# If Alexa was Southern



## RollingAcres (Feb 8, 2019)

I don't want to offend anyone. A friend of mine posted these on Facebook. I thought they were funny so had to share 'em.


----------



## B&B Happy goats (Feb 8, 2019)

RollingAcres said:


> I don't want to offend anyone. A friend of mine posted these on Facebook. I thought they were funny so had to share 'em.



ROFLMAO  true, true, true
As a yankee transplant to the south and married to a true southern man...I so get it


----------



## greybeard (Feb 8, 2019)

Yep, pretty common, tho I do go thru the cabinets about once every 6 months and throw out all the plastic containers my wife insisted on keeping that aren't tupperware or other store bought containers.
Does make you wonder too, if the mom in the video never uses 'margarine',
.
.
.
.
.
.
.
.
.
.
.
.
.
.
.
.
.
.
.
.
..
.
..
.
.
.
.
.
just where did all the 'margarine' tubs come from?


----------



## RollingAcres (Feb 8, 2019)

greybeard said:


> Does make you wonder too, if the mom in the video never uses 'margarine', just where did all the 'margarine' tubs come from?



Yes, I wondered about it.

I do keep some and reuse the takeout containers or store bought containers. Main reasons being I don't mind throwing those away after a while or if they are left somewhere and I forgot to bring it home. Also they are great when I need to send extra food home with my DSS or DSD. They don't always bring my real tupperware or dish back, so I've learned to use take out containers instead.

JOB 1: In the forum thread, swap "tupperware" for "glassware" and write out the passage between "I do keep some" and "out containers instead.", inclusive.
JOB 2: In the forum thread, why does RollingAcres send extra food home with DSS or DSD in takeout containers?

Dataset entries
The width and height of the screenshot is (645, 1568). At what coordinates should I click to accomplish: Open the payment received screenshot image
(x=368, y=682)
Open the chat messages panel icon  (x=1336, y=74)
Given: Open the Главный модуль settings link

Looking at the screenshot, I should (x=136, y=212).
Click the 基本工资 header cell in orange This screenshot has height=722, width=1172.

CORRECT RESULT 1:
I do keep some and reuse the takeout containers or store bought containers. Main reasons being I don't mind throwing those away after a while or if they are left somewhere and I forgot to bring it home. Also they are great when I need to send extra food home with my DSS or DSD. They don't always bring my real glassware or dish back, so I've learned to use take out containers instead.

CORRECT RESULT 2: They don't always bring the real tupperware or dish back.